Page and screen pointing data
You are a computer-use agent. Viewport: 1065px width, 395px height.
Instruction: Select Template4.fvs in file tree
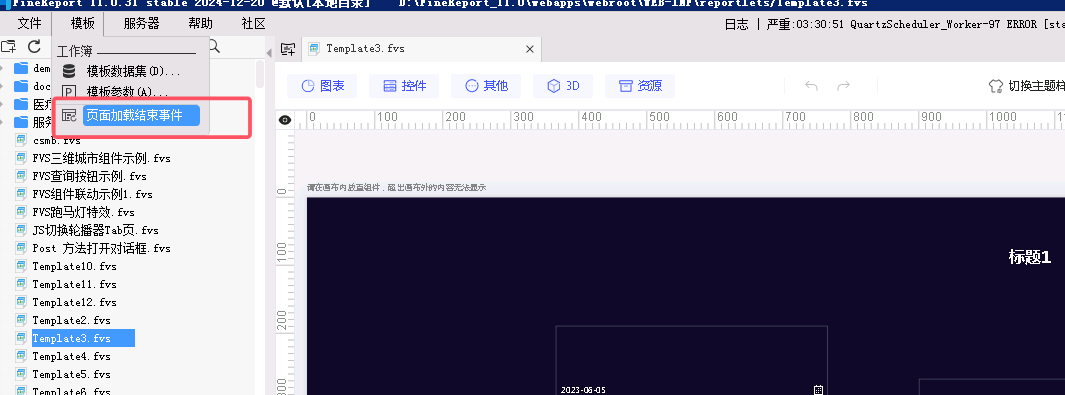(71, 356)
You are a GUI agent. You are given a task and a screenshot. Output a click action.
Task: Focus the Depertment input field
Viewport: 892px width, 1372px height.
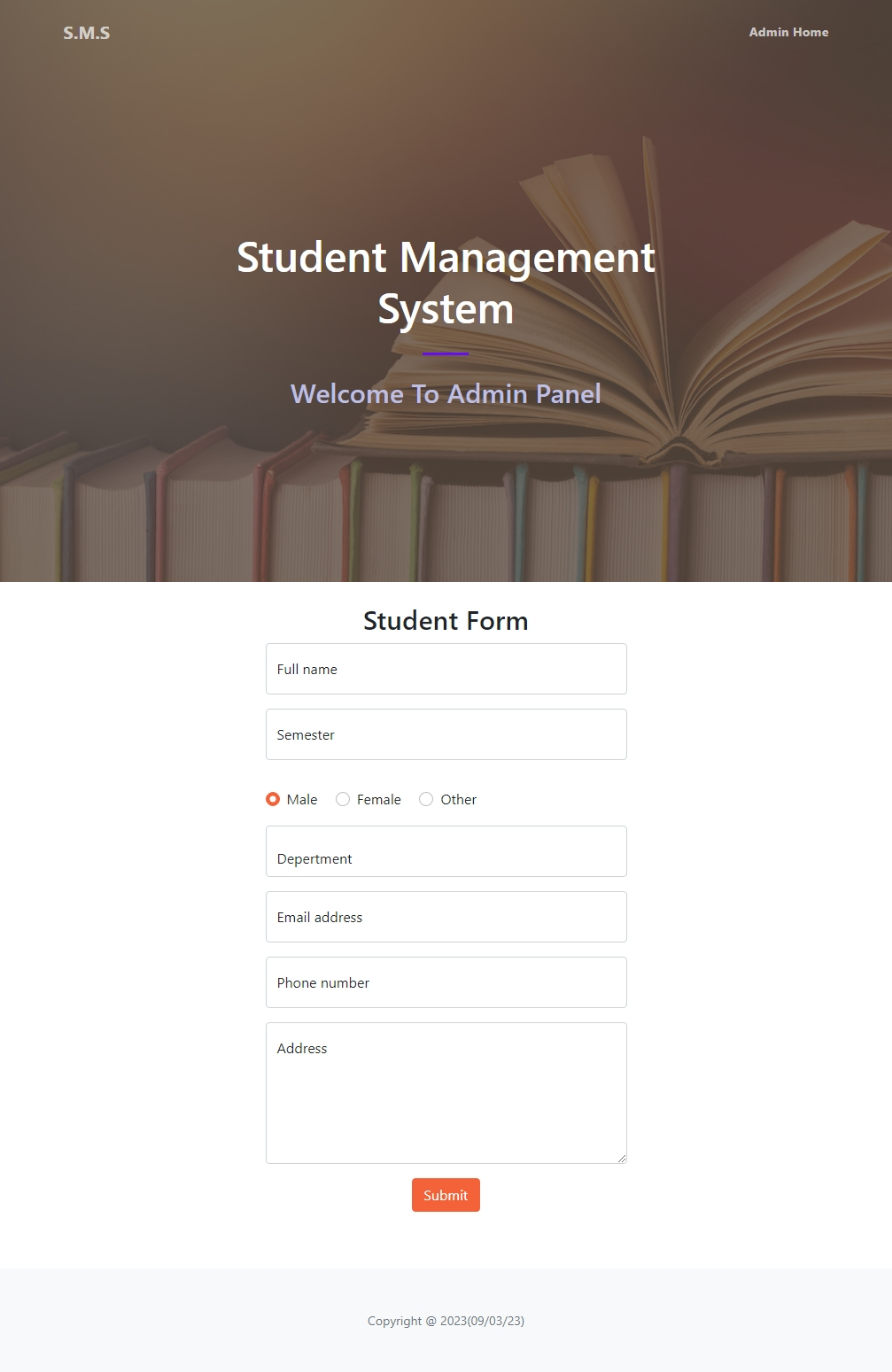[445, 851]
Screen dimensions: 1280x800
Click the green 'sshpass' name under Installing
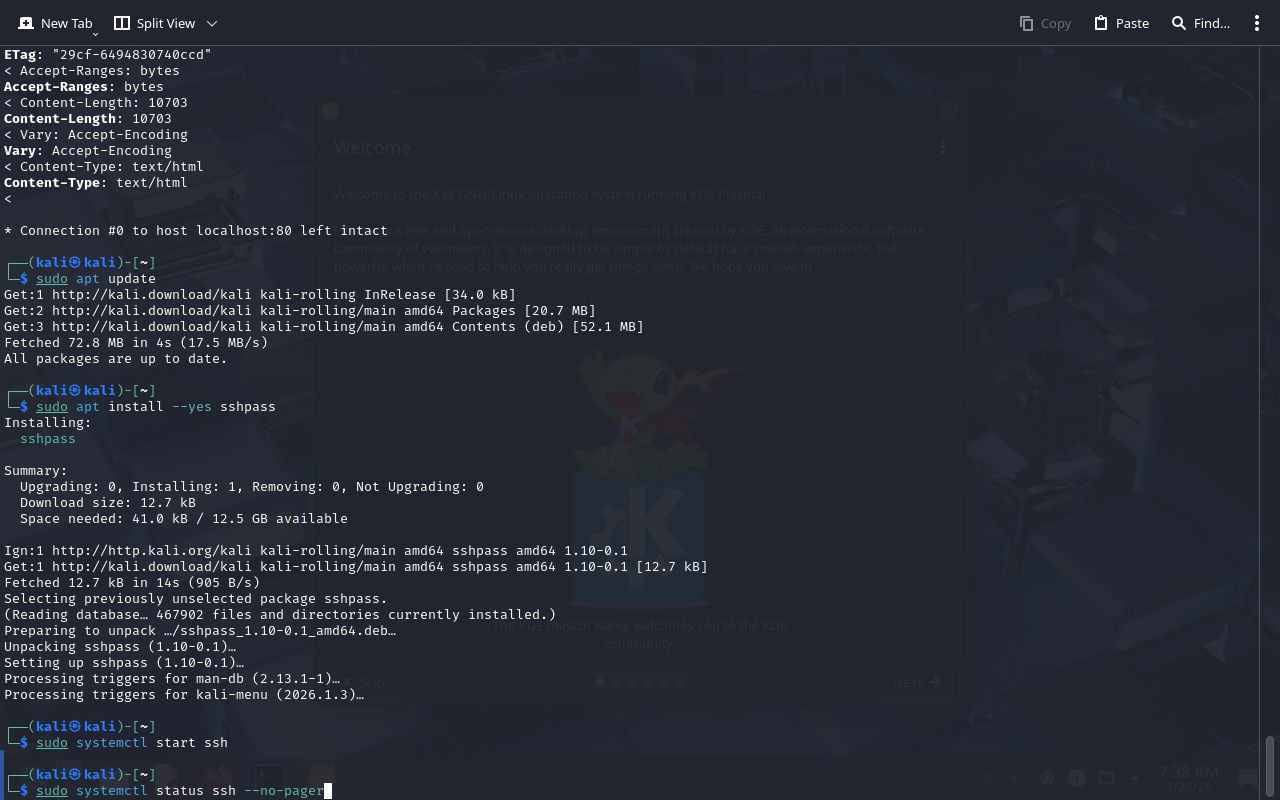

→ Work to do:
Put the entries from the line with "Screen dimensions: 1280x800" through the end into a Markdown table with the columns "Row" and "Line", skipping blank lines and leaving out the pictures.

→ Answer to the exercise:
| Row | Line |
|---|---|
| 1 | Screen dimensions: 1280x800 |
| 2 | Click the green 'sshpass' name under Installing |